Pixel coordinate grounding data
--- START ---

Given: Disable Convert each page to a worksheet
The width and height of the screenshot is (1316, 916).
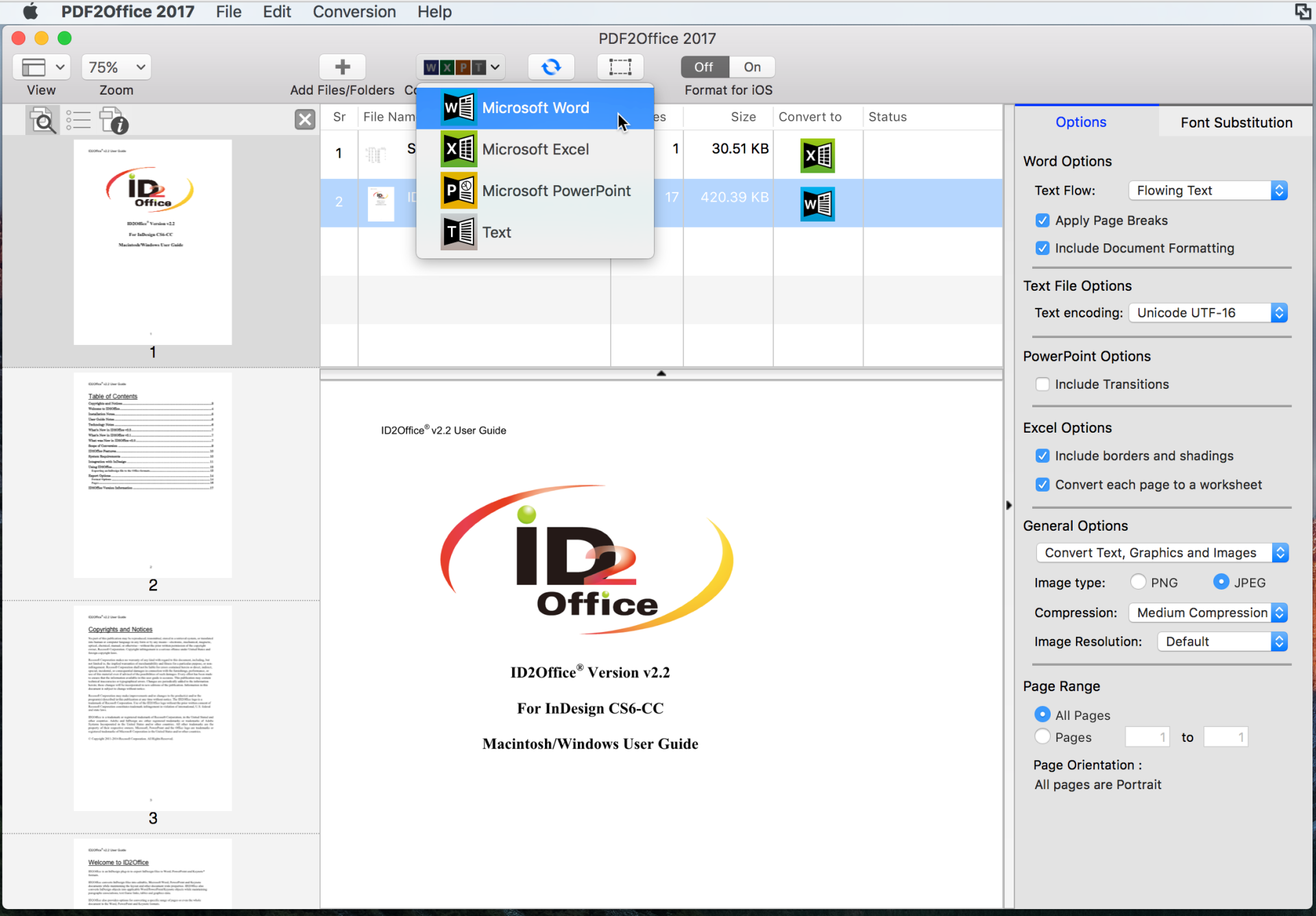Looking at the screenshot, I should tap(1044, 484).
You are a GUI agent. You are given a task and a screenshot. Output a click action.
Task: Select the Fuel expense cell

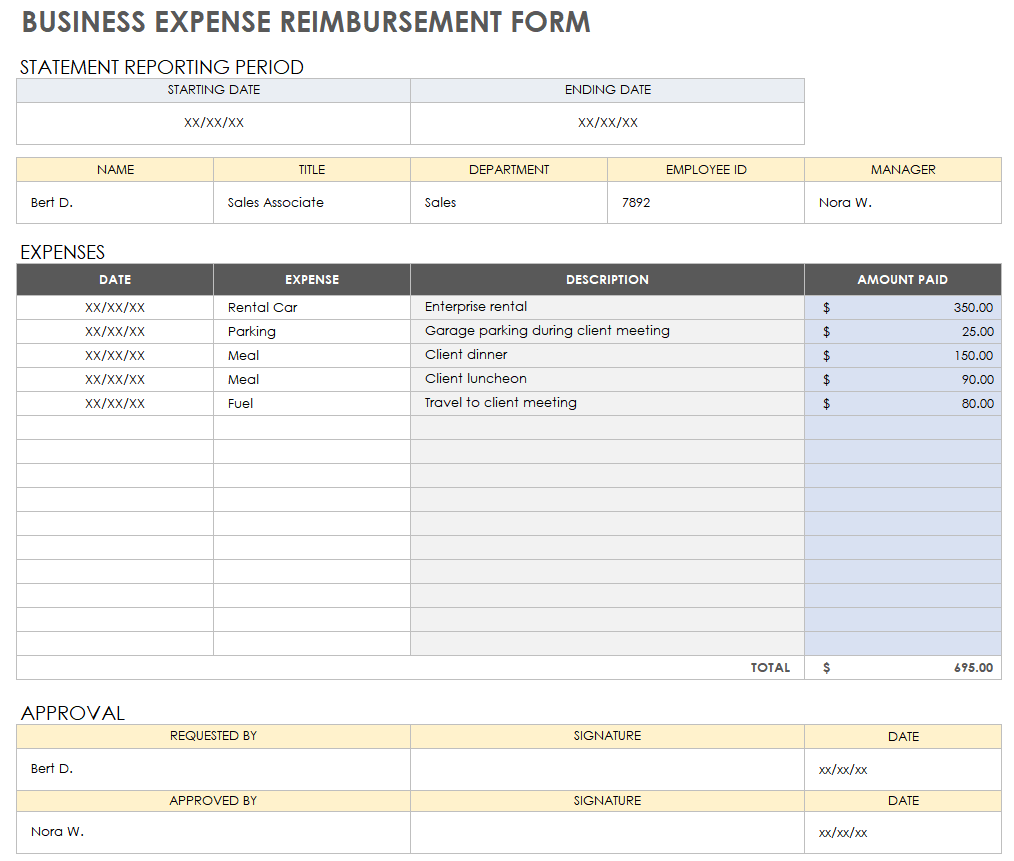pos(311,403)
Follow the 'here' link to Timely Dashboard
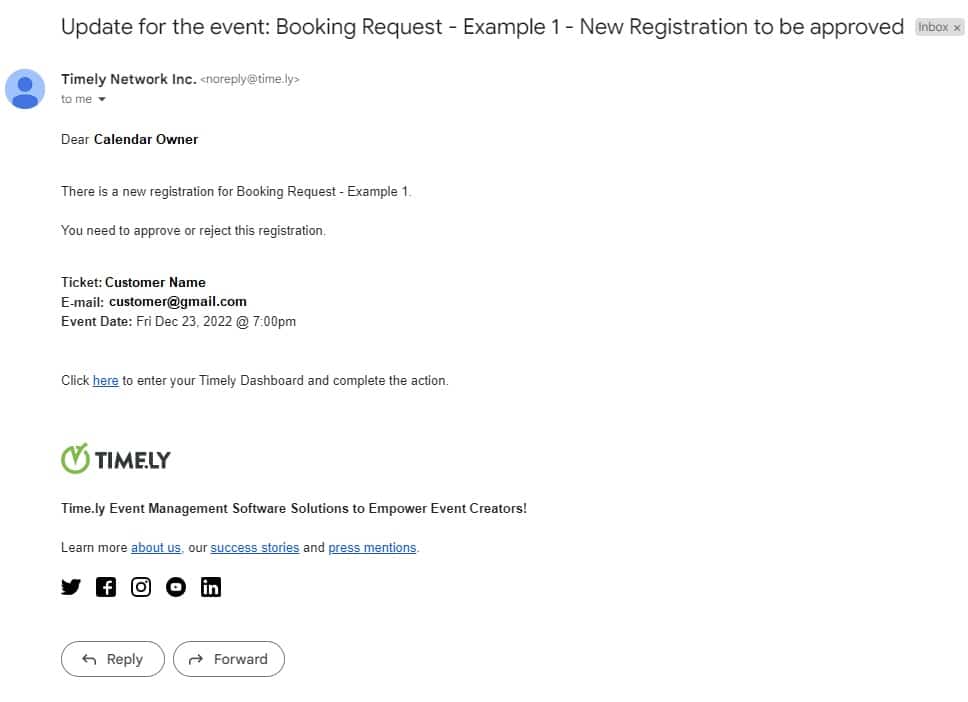 (x=105, y=381)
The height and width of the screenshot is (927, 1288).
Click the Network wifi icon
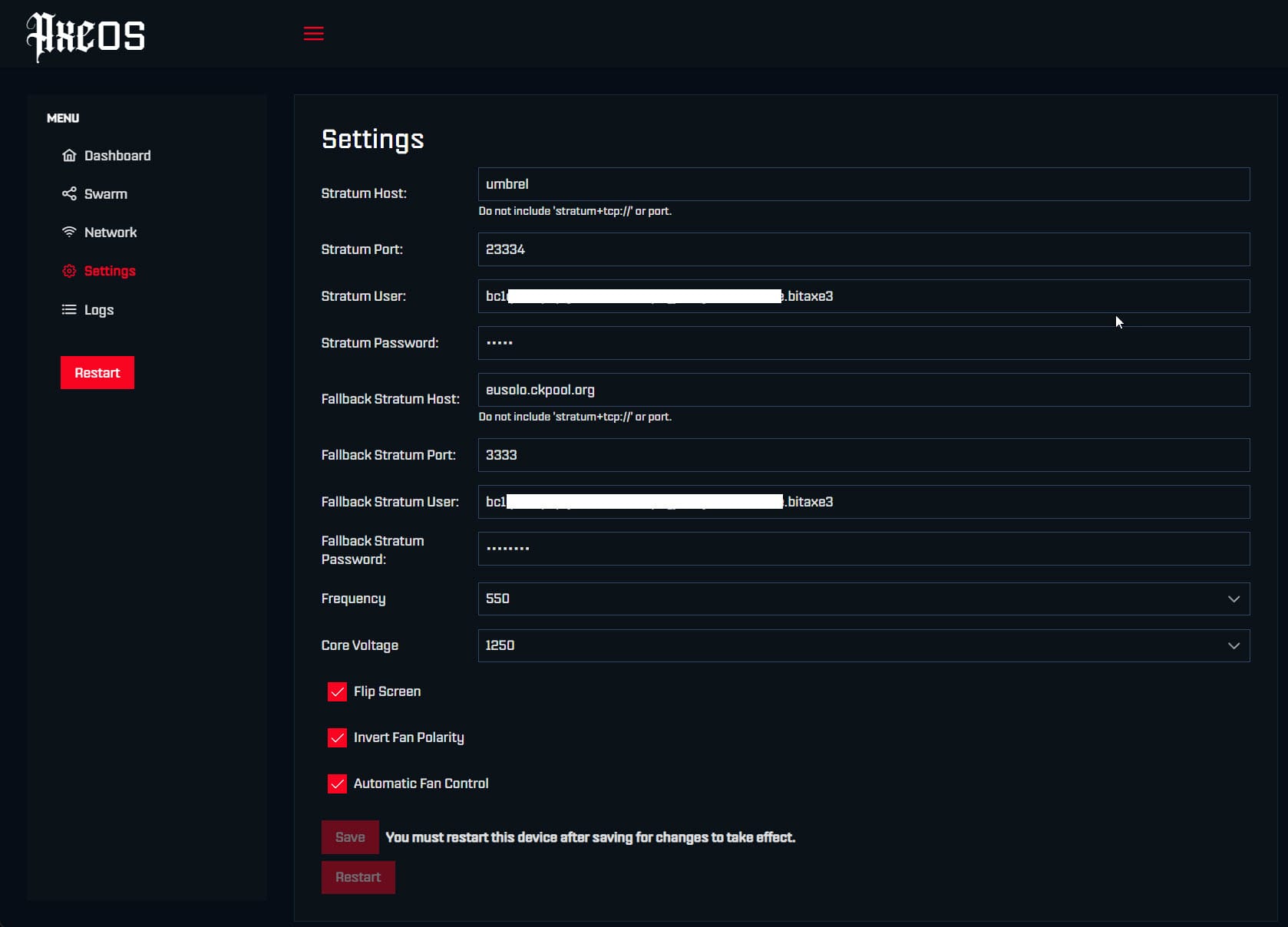pos(69,232)
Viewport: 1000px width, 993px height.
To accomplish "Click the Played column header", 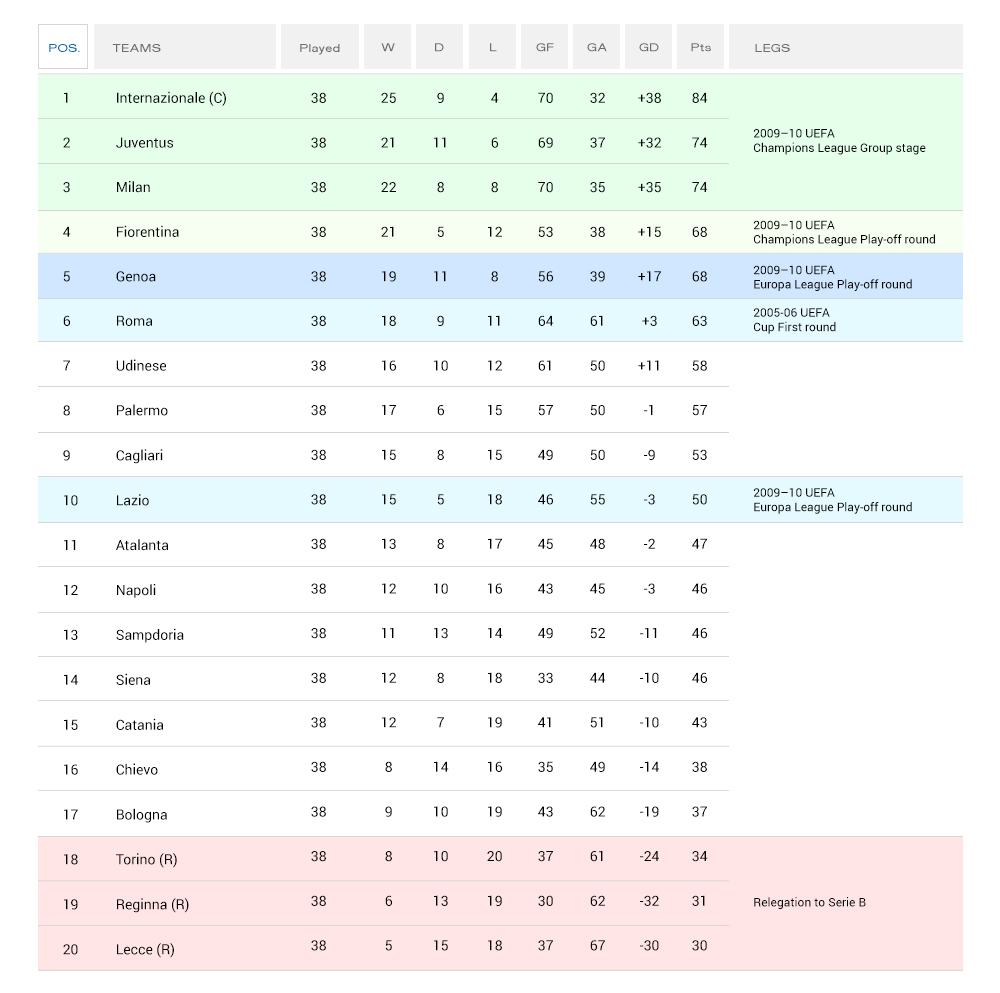I will 319,47.
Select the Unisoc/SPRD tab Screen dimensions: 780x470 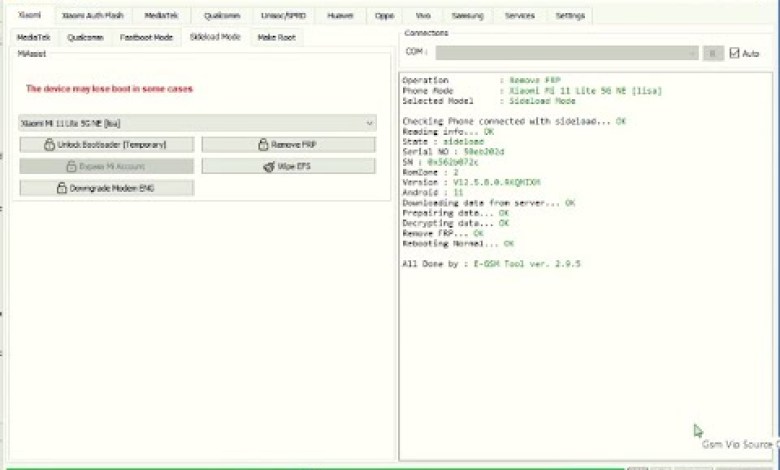pyautogui.click(x=282, y=16)
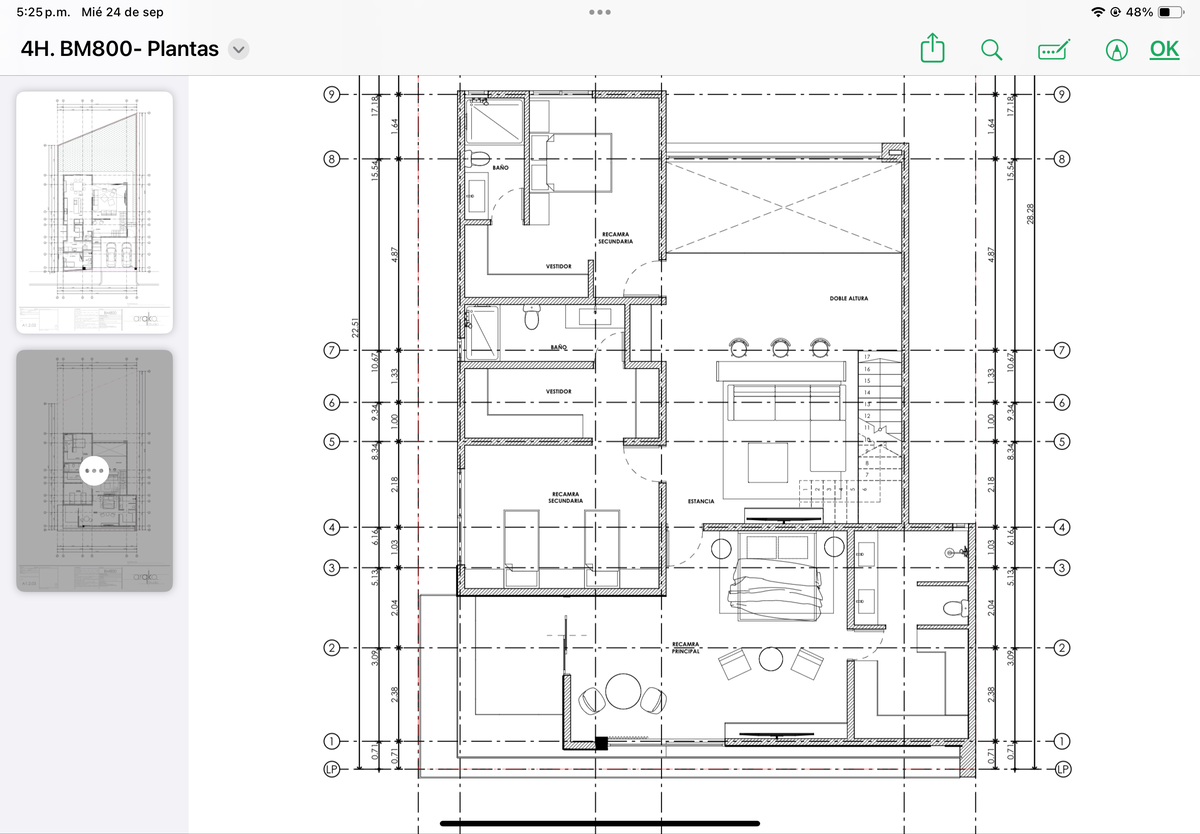Screen dimensions: 1200x834
Task: Open the ellipsis options on the selected page thumbnail
Action: [x=94, y=471]
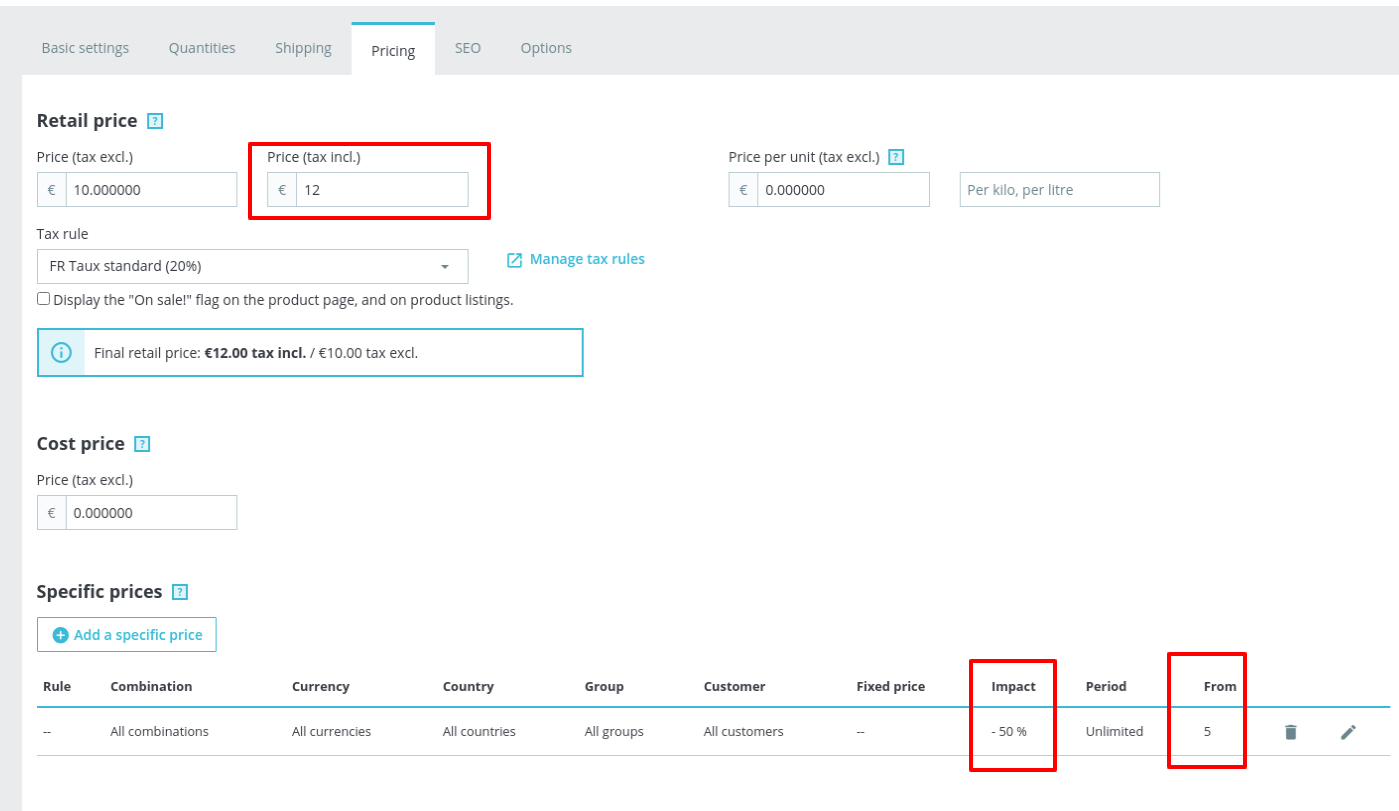Click the external link icon beside Manage tax rules
1399x811 pixels.
tap(513, 259)
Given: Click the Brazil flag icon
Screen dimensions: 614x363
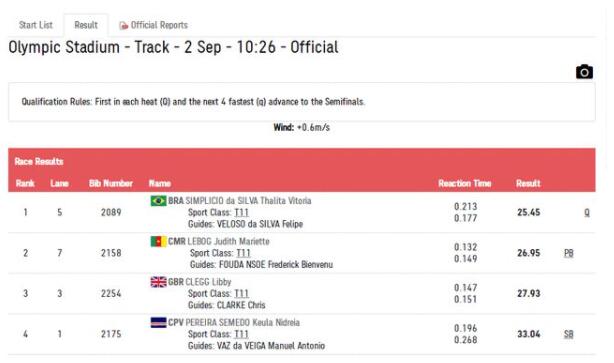Looking at the screenshot, I should 159,200.
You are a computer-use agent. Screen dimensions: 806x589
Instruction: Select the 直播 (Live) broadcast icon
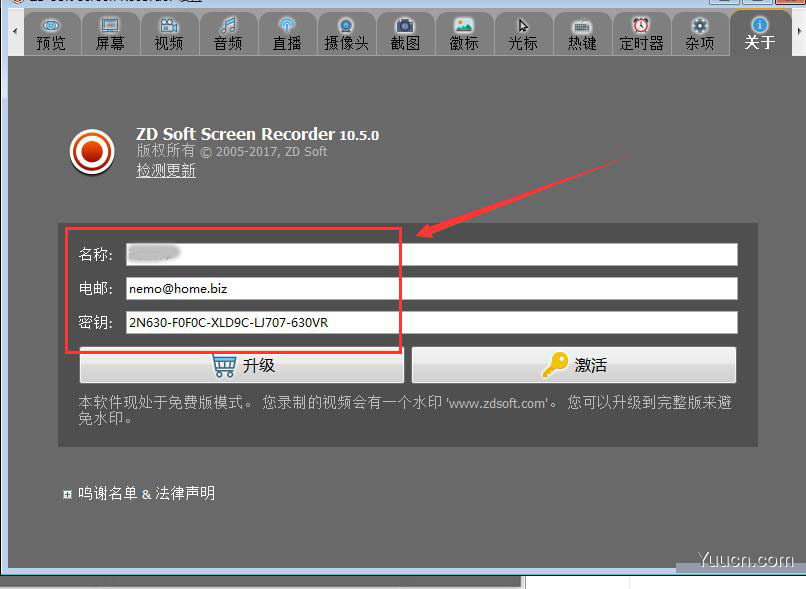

--- END ---

▶ _THE PROBLEM_
Each line above that contains the word "agent" should be returned.

▶ _SOLUTION TO THE PROBLEM_
You are a GUI agent. You are given a task and a screenshot. Output a click action.
You are a computer-use agent. Screen dimensions: 806x589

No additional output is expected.